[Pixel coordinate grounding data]
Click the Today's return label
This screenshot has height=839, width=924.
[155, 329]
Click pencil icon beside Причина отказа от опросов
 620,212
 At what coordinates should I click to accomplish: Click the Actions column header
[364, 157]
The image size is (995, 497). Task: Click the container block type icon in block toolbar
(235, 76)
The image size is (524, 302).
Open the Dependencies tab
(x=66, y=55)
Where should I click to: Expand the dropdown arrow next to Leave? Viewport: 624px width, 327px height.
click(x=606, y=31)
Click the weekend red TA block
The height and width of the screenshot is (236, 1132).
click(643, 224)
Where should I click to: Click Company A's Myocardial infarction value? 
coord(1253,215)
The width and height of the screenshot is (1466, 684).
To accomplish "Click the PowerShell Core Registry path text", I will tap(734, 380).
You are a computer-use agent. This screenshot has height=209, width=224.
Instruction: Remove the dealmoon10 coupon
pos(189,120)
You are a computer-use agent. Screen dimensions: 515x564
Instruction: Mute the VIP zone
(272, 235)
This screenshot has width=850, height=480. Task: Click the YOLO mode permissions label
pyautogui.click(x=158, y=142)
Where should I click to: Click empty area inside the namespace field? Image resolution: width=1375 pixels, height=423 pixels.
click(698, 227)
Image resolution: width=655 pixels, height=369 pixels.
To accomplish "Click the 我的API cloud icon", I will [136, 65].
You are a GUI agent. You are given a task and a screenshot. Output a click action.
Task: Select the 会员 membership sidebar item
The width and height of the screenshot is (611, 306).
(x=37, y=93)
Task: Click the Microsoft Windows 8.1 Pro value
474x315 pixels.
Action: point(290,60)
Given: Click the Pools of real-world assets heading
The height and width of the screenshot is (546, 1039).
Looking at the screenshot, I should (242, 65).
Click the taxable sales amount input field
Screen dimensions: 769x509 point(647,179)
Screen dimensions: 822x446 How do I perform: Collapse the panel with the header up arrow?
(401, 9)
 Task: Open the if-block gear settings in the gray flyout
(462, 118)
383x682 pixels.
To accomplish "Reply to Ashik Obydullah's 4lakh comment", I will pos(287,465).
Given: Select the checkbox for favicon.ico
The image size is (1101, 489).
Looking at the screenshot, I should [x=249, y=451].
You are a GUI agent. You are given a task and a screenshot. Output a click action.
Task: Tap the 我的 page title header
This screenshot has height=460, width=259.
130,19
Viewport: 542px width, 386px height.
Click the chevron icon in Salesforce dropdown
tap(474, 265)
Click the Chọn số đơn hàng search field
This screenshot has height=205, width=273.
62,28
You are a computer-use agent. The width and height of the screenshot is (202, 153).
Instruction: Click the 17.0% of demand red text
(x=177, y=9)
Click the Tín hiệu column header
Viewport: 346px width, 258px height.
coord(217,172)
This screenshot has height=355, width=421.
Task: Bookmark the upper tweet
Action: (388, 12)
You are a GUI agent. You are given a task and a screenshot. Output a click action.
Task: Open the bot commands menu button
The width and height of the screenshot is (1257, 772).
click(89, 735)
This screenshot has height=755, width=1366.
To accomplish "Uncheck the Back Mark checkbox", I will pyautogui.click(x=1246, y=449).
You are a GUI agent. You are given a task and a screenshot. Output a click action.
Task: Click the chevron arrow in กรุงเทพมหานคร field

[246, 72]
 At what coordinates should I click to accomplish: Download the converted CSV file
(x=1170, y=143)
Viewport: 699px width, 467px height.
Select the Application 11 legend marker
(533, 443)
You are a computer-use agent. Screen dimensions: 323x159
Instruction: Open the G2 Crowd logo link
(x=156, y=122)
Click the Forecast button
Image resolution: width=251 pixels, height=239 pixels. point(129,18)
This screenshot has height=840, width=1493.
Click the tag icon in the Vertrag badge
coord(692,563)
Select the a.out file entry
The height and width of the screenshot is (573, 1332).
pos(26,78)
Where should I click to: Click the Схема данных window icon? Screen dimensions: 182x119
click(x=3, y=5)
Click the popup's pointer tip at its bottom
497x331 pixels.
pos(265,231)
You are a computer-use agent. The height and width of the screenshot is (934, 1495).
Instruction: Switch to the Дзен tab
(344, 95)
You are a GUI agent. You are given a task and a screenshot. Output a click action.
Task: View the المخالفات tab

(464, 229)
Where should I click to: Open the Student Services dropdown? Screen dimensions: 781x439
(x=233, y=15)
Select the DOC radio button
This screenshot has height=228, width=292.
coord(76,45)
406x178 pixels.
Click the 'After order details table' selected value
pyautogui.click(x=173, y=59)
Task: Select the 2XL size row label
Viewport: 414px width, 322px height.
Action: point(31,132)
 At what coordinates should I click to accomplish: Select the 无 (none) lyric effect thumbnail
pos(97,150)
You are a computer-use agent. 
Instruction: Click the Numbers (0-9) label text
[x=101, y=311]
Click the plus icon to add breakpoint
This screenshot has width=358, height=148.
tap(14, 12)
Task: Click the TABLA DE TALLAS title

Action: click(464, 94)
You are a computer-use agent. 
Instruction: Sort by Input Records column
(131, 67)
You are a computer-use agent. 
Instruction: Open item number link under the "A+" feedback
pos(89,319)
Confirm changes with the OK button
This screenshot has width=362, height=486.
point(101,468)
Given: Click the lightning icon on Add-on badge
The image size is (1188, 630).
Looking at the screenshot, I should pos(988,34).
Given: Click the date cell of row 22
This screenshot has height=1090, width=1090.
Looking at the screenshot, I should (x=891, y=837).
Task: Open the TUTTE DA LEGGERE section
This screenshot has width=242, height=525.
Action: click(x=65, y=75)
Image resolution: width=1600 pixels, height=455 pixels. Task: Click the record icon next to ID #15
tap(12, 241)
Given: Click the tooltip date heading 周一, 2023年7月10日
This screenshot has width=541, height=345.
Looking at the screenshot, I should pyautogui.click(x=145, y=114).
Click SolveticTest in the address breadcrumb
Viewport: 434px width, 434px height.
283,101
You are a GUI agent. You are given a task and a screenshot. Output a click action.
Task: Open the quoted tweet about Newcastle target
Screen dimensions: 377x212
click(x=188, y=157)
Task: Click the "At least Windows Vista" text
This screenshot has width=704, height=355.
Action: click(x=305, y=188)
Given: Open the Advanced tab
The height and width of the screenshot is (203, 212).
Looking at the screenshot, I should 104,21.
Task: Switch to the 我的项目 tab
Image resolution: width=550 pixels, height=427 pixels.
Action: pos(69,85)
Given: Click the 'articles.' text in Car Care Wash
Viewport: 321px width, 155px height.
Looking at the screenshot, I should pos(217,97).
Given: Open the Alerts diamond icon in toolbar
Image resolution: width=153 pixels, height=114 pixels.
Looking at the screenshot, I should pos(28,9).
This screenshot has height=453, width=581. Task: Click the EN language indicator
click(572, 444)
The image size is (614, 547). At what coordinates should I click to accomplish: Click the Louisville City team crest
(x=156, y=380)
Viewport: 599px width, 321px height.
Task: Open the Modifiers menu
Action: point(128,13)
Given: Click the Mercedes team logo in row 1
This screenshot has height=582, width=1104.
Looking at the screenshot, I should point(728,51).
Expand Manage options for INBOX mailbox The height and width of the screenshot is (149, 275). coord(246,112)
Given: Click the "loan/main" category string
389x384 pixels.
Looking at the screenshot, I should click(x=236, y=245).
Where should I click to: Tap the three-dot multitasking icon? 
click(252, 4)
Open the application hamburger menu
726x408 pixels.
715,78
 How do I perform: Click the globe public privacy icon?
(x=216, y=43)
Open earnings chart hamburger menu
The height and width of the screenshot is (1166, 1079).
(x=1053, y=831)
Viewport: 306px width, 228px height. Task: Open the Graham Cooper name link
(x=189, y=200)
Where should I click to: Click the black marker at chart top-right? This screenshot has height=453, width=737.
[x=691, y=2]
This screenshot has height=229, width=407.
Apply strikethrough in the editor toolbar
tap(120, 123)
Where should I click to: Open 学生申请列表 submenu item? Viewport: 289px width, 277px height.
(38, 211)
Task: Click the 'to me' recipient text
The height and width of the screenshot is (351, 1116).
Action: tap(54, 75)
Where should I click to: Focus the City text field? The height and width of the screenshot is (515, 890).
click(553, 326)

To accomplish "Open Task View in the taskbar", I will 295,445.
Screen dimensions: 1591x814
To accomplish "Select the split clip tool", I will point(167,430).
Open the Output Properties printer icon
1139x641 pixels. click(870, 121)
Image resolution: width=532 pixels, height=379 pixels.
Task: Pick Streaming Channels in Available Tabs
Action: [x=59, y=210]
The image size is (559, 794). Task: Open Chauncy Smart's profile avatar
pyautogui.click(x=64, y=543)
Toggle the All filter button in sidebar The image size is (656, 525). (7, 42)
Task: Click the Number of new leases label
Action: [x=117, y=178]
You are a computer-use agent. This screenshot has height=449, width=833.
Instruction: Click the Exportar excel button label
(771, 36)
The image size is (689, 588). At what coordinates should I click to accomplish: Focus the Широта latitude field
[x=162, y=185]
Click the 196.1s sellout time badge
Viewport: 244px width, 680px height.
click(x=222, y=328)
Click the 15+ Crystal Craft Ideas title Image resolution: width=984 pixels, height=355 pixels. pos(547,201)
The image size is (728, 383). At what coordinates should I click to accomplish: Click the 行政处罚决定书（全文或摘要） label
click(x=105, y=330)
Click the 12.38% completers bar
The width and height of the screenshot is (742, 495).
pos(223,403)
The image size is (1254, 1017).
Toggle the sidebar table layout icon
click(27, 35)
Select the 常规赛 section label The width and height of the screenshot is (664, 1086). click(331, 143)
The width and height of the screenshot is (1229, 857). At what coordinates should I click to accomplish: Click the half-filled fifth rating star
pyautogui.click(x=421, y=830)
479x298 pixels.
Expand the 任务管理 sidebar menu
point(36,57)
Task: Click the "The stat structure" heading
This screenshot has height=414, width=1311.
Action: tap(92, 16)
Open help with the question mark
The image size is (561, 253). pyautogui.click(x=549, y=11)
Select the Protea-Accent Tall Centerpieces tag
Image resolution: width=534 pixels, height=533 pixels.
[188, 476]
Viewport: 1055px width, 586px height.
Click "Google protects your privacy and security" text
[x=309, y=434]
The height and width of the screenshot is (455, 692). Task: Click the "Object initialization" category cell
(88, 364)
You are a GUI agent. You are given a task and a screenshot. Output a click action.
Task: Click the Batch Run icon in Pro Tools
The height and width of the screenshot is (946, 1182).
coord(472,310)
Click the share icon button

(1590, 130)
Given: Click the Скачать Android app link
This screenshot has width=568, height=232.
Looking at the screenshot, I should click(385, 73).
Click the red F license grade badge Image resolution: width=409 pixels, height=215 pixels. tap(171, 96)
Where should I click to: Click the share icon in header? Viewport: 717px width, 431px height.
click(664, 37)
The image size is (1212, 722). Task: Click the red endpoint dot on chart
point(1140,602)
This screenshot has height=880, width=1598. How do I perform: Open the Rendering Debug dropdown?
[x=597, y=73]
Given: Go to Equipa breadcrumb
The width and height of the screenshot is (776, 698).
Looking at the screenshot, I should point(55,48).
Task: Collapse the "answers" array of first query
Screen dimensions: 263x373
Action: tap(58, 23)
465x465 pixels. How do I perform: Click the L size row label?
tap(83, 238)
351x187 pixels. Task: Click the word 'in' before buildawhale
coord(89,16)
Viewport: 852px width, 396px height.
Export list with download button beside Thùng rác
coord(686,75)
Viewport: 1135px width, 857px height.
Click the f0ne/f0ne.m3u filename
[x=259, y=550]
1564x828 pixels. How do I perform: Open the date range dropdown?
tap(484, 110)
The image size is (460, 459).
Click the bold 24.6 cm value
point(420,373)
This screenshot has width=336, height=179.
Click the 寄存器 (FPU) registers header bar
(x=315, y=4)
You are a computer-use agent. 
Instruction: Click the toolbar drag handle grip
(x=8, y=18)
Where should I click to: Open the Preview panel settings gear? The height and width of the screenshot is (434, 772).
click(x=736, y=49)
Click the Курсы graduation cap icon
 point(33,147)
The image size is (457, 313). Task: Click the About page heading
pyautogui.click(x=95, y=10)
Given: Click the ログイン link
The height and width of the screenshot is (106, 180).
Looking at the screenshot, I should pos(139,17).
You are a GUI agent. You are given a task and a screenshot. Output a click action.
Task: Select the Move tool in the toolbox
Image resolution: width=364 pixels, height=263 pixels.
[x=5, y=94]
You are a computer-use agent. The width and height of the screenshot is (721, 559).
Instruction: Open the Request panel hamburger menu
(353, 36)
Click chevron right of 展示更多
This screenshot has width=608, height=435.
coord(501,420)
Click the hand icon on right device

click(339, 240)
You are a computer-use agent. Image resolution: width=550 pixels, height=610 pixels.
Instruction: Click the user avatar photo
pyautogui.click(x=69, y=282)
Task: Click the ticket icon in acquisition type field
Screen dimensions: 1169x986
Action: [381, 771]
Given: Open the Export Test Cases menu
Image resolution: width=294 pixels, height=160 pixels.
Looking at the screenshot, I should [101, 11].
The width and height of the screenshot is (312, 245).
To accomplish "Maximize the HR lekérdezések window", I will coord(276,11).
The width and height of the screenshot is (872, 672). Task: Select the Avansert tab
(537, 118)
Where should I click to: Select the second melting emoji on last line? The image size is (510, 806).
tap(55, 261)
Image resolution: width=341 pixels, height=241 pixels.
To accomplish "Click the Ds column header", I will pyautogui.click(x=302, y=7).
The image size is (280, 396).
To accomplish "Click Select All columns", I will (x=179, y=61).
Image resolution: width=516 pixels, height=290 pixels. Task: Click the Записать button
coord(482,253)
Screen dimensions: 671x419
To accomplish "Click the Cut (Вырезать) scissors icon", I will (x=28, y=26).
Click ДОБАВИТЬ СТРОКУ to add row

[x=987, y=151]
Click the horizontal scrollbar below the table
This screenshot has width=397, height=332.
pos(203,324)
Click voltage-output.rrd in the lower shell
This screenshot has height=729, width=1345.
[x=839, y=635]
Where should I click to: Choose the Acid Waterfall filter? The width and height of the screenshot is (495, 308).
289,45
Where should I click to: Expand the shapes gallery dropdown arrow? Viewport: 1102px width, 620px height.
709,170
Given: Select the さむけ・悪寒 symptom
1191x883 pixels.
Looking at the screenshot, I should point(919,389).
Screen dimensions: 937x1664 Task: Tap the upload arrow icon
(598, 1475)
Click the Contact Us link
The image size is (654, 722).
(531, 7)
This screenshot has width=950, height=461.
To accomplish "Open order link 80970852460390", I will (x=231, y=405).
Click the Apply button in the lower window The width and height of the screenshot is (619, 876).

• _Problem details_: Answer with one number: how many lines of the entries above include the word "Windows".

• _Output of the exercise_: 2